I agree, you have to get the practical experience by just working dogs, period. But a good school would be a good starting point. Then volunteering at a shelter and working dogs for the practical portion will give hands on experience.


----------



## Bob Scott (Mar 30, 2006)

I will first say that what you get out of a training school depends on you more then the school so no doubt both schools create both good and bad trainers.
Having lived in the St. Louis area all my life I will say that I've seen a fair amount of TR students and a few graduates. I've competed in AKC OB against a number of the students and I was not impressed with the attitudes/demeanor of the dogs.
To many people in ALL phases of dog training learn to do only what they are taught (how) and never really comprehend what goes with it (the why) or what goes on in the dog's head.
Michael Ellis, based only on his DVDs, to me seems to be at the top of the game when it comes to explaining the hows and whys. That's where he's impressed me the most in addition to his methods.
I also believe the the Ellis method helps you understand the dog's behavior more so then just having the dog do as you command. 
This is JMO and not a tear down on anyone's particular methods.


----------



## Sarah Best (Oct 3, 2010)

Timothy Stacy said:


> Sarah, having knowledge is power but nobody is gonna teach you to train every type of dog in a few weeks.
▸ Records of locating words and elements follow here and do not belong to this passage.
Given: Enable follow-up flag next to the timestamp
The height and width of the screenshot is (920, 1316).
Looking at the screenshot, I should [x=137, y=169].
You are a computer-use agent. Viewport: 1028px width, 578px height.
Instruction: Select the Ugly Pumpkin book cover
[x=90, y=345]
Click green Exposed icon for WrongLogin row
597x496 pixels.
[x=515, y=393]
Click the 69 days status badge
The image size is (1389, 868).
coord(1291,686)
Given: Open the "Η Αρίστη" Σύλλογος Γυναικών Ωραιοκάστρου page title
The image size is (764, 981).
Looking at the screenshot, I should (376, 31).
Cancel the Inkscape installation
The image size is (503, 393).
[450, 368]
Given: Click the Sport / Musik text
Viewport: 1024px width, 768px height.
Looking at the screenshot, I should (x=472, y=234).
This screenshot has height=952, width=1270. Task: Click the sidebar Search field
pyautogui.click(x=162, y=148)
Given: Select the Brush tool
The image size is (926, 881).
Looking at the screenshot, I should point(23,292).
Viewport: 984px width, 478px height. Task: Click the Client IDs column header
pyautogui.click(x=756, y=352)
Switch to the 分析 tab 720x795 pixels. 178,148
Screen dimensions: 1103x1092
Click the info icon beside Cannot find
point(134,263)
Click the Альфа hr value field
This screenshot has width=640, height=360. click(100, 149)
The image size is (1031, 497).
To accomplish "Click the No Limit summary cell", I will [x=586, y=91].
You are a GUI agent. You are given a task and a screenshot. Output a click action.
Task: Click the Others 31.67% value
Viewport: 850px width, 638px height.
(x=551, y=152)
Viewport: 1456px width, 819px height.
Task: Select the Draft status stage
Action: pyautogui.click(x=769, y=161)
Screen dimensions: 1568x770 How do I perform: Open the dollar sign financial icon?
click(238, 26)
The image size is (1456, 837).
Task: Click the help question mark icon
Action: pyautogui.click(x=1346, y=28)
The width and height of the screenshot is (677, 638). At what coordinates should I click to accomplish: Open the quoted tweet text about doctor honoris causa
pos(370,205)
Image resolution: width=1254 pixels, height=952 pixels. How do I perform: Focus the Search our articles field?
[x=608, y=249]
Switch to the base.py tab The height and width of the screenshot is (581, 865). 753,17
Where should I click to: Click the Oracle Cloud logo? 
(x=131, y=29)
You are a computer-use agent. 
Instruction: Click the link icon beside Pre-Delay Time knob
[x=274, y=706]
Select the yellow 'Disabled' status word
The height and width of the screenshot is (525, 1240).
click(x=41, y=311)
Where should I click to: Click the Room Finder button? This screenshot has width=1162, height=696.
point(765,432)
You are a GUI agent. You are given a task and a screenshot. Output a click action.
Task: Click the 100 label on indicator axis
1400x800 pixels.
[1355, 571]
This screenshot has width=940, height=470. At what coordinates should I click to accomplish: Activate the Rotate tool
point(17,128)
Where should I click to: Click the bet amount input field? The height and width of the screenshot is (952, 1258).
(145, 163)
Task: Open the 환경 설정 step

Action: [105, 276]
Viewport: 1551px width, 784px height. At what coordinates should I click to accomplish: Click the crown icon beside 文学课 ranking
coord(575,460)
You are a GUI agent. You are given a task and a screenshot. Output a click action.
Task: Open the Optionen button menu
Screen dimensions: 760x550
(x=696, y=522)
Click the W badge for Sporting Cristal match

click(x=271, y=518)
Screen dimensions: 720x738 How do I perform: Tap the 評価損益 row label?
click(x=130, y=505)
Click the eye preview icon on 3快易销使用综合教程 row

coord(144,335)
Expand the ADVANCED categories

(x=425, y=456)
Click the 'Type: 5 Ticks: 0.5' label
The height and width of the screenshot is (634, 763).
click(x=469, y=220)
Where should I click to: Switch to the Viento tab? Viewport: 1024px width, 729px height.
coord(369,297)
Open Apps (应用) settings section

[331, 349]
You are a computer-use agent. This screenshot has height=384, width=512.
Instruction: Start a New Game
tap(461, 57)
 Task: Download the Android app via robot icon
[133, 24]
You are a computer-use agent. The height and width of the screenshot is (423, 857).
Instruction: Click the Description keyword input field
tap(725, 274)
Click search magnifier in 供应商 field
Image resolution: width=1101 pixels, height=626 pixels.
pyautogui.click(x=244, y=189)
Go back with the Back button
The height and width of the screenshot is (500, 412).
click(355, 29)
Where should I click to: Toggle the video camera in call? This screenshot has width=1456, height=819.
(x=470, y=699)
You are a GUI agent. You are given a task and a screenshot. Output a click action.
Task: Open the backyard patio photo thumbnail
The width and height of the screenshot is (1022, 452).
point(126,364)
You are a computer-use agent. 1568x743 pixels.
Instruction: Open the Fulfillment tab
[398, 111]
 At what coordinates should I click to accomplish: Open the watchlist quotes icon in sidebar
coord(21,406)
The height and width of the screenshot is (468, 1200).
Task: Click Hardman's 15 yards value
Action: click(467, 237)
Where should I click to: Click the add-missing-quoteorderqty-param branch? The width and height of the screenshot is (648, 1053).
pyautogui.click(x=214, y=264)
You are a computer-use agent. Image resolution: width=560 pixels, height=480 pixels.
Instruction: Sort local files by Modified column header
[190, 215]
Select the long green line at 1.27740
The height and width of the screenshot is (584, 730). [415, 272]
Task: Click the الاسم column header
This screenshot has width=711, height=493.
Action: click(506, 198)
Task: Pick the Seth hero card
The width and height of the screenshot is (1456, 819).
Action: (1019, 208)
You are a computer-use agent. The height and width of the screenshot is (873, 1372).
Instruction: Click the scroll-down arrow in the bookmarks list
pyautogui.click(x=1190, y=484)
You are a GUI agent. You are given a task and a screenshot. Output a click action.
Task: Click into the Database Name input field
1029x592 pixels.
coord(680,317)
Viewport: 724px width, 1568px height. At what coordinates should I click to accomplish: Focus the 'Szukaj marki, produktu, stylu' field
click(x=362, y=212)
So much has to do with your own ability. I know people that could go to these classes 3 times in a row and still couldn't train a dog. I have seen people that have attended Tom Rose and their hopeless, there head is full of half truths and they don't know if they are coming or going. You do not become a handler by going through a coarse and getting a certificate. I'm sure you can learn a lot from Michael as he's a very good teacher and it will give you a good start but you could easily learn a lot about training from attending seminars of various people and watching DVDs. Just don't think you are gonna get out of class and have all the answers to setup shop.



Trust me, I am under no impression that just because I attend a few weeks of classes and obtain a certificate that its going to make me a "master trainer". Going to ME school is just one of the many stepping stones I will take to hopefully get to me ultimate goal.

I wont be attending any school for quite awhile and I plan to do a lot in that time. As of right now im still young so I haven't had a opportunity to get that much hands on training with other dogs, I have worked at my local shelter helping take care of the dogs there and watching/working with the trainer there. I also train my current dog in agility and I plan on getting a working dog to compete in schutzhund within the next few years, so that dog will also kind of be my stepping stone into the working dog field. And then I will just see where I go from there.


----------



## Timothy Stacy (Jan 29, 2009)

Bob I agree but for some people theory and why is confusing. I'm not a advocate or PR person for Fred Hassen but I'll give him credit, he can train a dog and he has no idea why it works but he can get results. 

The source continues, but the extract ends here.